Factoring vs Identity Testing
Christian Engels August 14, 2018layout: page title: Overview over the Equivalence between Polynomial Identity Testing and Polynomial Factorization author: Christian Engels publish: true
Sources
- Shpilka, Volkovich - On the relation between polynomial identity testing and finding variable disjoint factors
- Sudan - Lecture Notes
- Forbes, Shpilka
- Kopparty, Saraf, Shpilka - Equivalence of Polynomial Identity Testing and Deterministic Multivariate Polynomial Factoring
Basics
- Everybody knows what factoring is over univariate polynomials.
- Multivariate polynomials.
- A polynomial is irreducible if it is not constant and cannot be factored into the product of two non-constant polynomials with coefficients in F.
- Multivariate polynomials might not have an explicit algebraic expression (rather we might have as zeroes of some equation system).
- Over a so called
Unique Factorization Domain
, every polynomial can be factored and the factor is unique. - There exists randomized algorithms for factoring. (Kaltofen 89)
- Deterministic algorithms are unkown.
Shpilka, Volkovich
- Multilinear Circuits
- Theorem: Assume we have a deterministic PIT for a circuit of the form $C_1 + C_2\times C_3$ where $C_i$ are $(n,s,d)$ circuits with running time $T(s,d)$. Then we have a deterministic factoring algoirhtms that outputs the factors (in circuit form) in time polynomial in $n,d, T(s,d)$. Additionally, the size of each factor is bounded by $s$.
Preliminaries
- Polynomial sized circuits with polynomial degree on $n$ variables.
- PIT: Is such a circuit identically to the zero polynomial.
- PIT produce circuit lower bounds (boolean or algebraic) and the other way around.
- Depth of a circuit.
- If there is a deterministic algorithm that outputs "true" if a given circuit is decomposable, then there is a deterministic algorithm that decides PIT. (This is obvious, as $f+yz$ is not decomposable into factors if it is not zero for new variables $y,z$.)
- Note that it is enough to find out the index sets as we are multilinear.
- Assume the field is large enough.
- $f$ depends on $x_i$ when there exists $a,b$ such that $f(a)\neq f(a_1,\dots,a_{i-1},b,a_{i+1},\dots, a_n)$.
- $var(f) = { i \mid \text{f depends on $x_i$} }$.
- Variable Partition: Let $I$ be a partition.

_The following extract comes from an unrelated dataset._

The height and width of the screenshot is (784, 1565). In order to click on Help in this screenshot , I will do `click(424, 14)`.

Then a variable partition of $f$ is such that $f=h_1(X_{I_1})\cdots h_k(X_{I_k})$
Justifying Assignments
- Justifying assignment: We say an assignment $a$ is justifying iff for all index sets $I$, $var(f\vert_{x_I \leftarrow a_I}) = var(f)\setminus I$. In essence, replacing the variables with assignments does not kill anything but the assigned variables.
- Let there be a deterministic PIT algorithms for $(n,s,d)$ circuits. Then there exists an algorithm that returns a justifying assignment in time polynomial in $n,s, T(s,d)$ where $T(s,d)$ is the running time of the PIT algorithm.
Proof
- Prerequisites:
- Let $f_{i,a} = f(a_1,\dots,a_{i-1},x_i,a_{i+1}, \dots, a_n)$.

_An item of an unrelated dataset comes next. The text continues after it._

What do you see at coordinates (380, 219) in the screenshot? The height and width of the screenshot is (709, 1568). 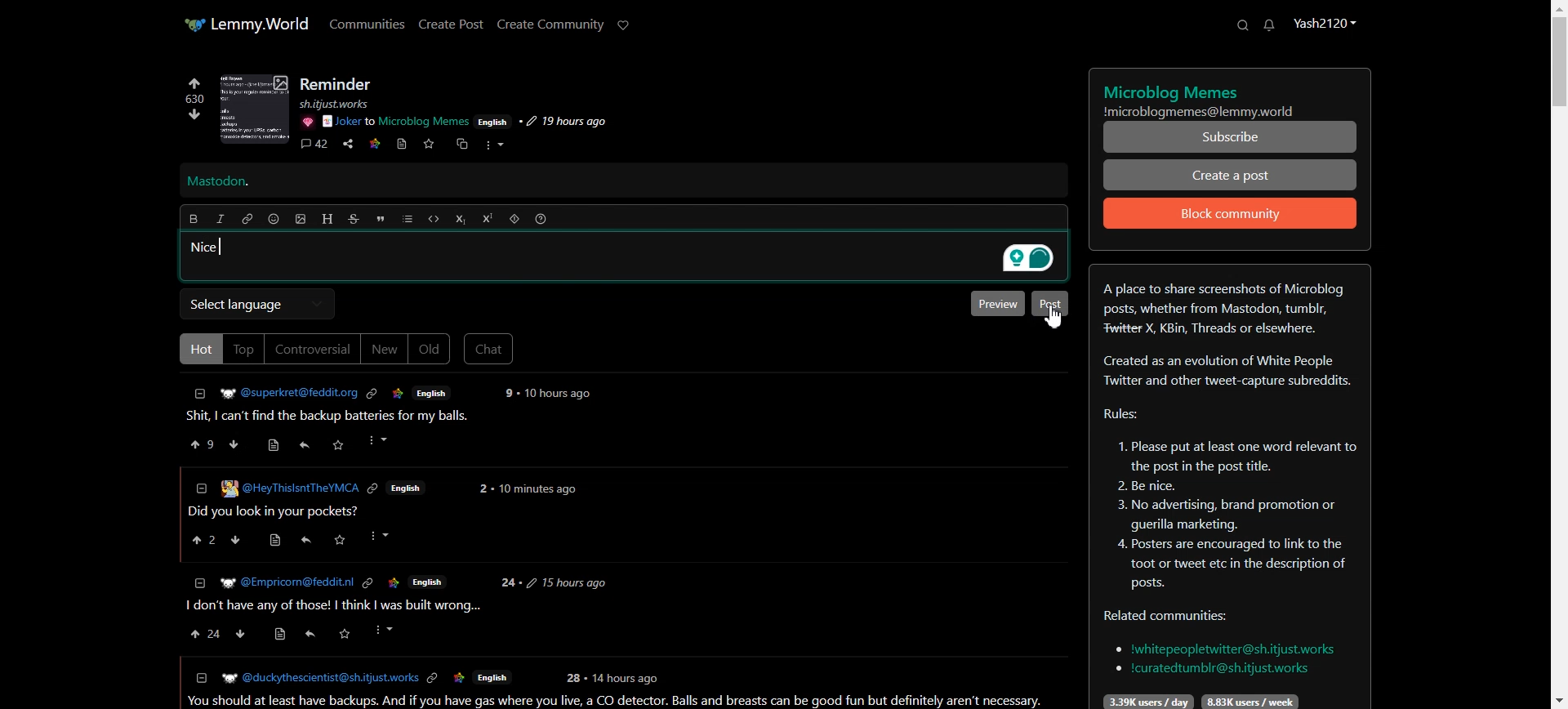 I see `Quote` at bounding box center [380, 219].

- We define $f_{i,X}$ as above except that $a_j=x_j$ for all $j\neq i$.
- We will study $f_{i,X}(a_i) - f_{i,X}(0)$.
- We say $a$ is a witness for $x_i$ if $f_{i,X}(a) - f_{i,X}(0) \not\equiv 0$ or $i\not\in var(f)$.
- We say $a$ is a witness for $f$ if $a_i$ is a witness for $x_i$ for all $i$.

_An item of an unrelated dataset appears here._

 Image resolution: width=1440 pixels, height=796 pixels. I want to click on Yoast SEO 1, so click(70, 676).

- Notice that a witness is not a justifying assignment, it just says that the line stays intact.
- Lemma 2: $a$ is a justifying assignment if $a$ is a witness and for every $i\in var(f)$, $f_{i,a}(a_i)-f_{i,a}(0) \neq 0$.
- Proof:
- Hence, $f_{i,X}(x_i)$ is of the form $x_iP(a) + Q(a)$ where $P(a), Q(a)$ are non-zero.
- Hence, it is "justifying" for all sets of size $n-1$ and hence justifying for all sets.
- Proof:
- Lemma 3: Let $W\subseteq \mathbb{F}$ be a subset of size $d+1$ then $W^n$ contains a witness for $f$.
- Proof:
- Notice that $f_{i,w}(a) - f_{i,w}(0)$ is a univariate polynomial of degree $d$.
- Hence such a set needs to exist, as a univariate with degree $d$ has at most $d$ roots.
- Continue this argument for all $i\in [n]$.
- Proof:
- Lemma 4: For all $i\neq j$, and $\alpha, \beta\in \mathbb{F}$, $(f_{i,X}(\alpha) - f_{i,X}(0))\vert_{x_j \leftarrow \beta} = f_{i,X}(\alpha)\vert_{x_j \leftarrow \beta} - f_{i,X}(0)\vert_{x_j \leftarrow \beta}$.
- Proof:
- Assume w.l.o.g. the left term has $x_j$ in it.
- Then we know that there exists $x_j$ in the final polynomial.
- Hence, replacing it earlier does not cancel it.
- Similarly in the other direction.
- Proof:
- Lemma 5: Given $f$ and a PIT for $\partial f$, we can find a witness for $f$ in time polynomially in $n,d,T(s,d)$.
- Proof:
- For every $i\in [n]$, check for every $c\in [d+1]$ if $f_{i,X}(c) - f_{i,X}(0)\not\equiv 0$.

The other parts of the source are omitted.